Re: other views on our relationship 2014/2/13 05:29
thank you Ojisan
i think so too and agree chigacomike too. funny is just that it only happens when we are together, and when we are apart she doesnt want to fight and she tells me this. for me its more stressful when she is away, but for her when she's in my country, but i guess this could might be because she can't understand our language. i guess, different people, different minds and different personalities, but this makes it soo interessting :)
by Tifo (guest) rate this post as useful

Re: other views on our relationship 2014/2/13 05:54
It part of culture that Japanese women get angry and very stubborn when it get into fight.
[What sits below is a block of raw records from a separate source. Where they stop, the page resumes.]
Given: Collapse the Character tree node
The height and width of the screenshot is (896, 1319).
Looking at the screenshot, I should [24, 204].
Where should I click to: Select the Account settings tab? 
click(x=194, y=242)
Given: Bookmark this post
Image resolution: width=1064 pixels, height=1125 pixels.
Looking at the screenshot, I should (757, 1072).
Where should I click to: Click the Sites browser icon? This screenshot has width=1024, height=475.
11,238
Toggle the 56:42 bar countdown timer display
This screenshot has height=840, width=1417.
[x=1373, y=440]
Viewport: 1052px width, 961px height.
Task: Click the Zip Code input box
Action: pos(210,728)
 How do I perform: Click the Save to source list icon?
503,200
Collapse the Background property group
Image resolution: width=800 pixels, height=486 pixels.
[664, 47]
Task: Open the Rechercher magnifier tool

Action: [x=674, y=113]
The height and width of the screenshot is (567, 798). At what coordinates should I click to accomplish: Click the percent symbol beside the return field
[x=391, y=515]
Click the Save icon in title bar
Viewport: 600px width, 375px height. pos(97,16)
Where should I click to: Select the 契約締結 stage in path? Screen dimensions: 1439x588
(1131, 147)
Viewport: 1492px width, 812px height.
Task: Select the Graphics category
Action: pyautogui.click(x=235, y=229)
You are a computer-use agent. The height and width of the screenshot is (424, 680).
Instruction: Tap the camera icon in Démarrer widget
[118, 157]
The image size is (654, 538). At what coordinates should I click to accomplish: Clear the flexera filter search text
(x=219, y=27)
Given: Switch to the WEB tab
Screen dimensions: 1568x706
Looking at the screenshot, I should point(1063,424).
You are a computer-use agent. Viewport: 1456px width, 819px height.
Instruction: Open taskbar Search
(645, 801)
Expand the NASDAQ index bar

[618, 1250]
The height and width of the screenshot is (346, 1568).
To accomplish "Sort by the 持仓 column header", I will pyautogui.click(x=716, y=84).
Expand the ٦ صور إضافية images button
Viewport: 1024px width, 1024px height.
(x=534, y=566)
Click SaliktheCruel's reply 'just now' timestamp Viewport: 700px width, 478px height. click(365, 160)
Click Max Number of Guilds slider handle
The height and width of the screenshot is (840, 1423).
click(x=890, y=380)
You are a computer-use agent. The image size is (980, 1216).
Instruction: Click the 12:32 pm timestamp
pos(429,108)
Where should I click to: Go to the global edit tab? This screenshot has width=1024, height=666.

Just let her talks and she will cool it off. My ex Asian gf are just like that, she always keep fight until I admitted that she is right even thought I am right.
Also it part of Japanese culture that woman do not express her feeling to loved one. More likely Japanese woman want to prove by action than saying words. For example, she talk to you everyday and she missed you which it a example of action.
by AdventureGuy (guest) rate this post as useful

Re: other views on our relationship 2014/2/13 10:20
Women in general get really angry and frustrated before the menstrual cycle. It's not just Japanese women, but this applies to all women. I feel sorry for guys, but you just have to deal with it. (^-^;
I told my husband that he needed to be SUPER NICE to me before my period. He laughted about it, but he gets it so we don't have to fight over every little thing anymore. I have to remind him sometimes with a smile though.
I hope this helps.
Good luck with everything!
by Sunshine (guest) rate this post as useful

Re: other views on our relationship 2014/2/13 18:46
I realized, from many posts in this forum, that many male foreigners said love, love, and love with Japanese girls. that is OK in the beginning. Japanese girls always think about the next stages after love.
I think you just have satisfied the love relationship, and it seems that she is frustrated with your such kind of thinking way. In Japan, love is a beginning, not a final goal.
by ken (guest) rate this post as useful

Re: other views on our relationship 2014/2/13 23:58
Ken, what is the final goal?
by ChicagoMike rate this post as useful

Re: other views on our relationship 2014/2/16 00:30
ChicagoMike, the final goal is marriage.
by shouganai (guest) rate this post as useful

Re: other views on our relationship 2014/2/16 05:22
because everytime we have a fight and she doesnt want to do anything to solve it

Because in her eyes, you are in the wrong and it's you who should do everything to solve it, as you love her.
She is waiting for you to take the lead and wants you to come and say how sorry you are and how much you love her. She may still be angry, like oh, you think it's all okay, if you say sorry. But it'll be worse, if you walk away from it.
There's no logic, but that's the way she is.

Good luck!
by hips (guest) rate this post as useful

Re: other views on our relationship 2014/2/18 14:45
Sometimes people change and fall out of love. For whatever reason, only she knows. Easy come, easy go. These things happens everywhere. It's not just japanese people.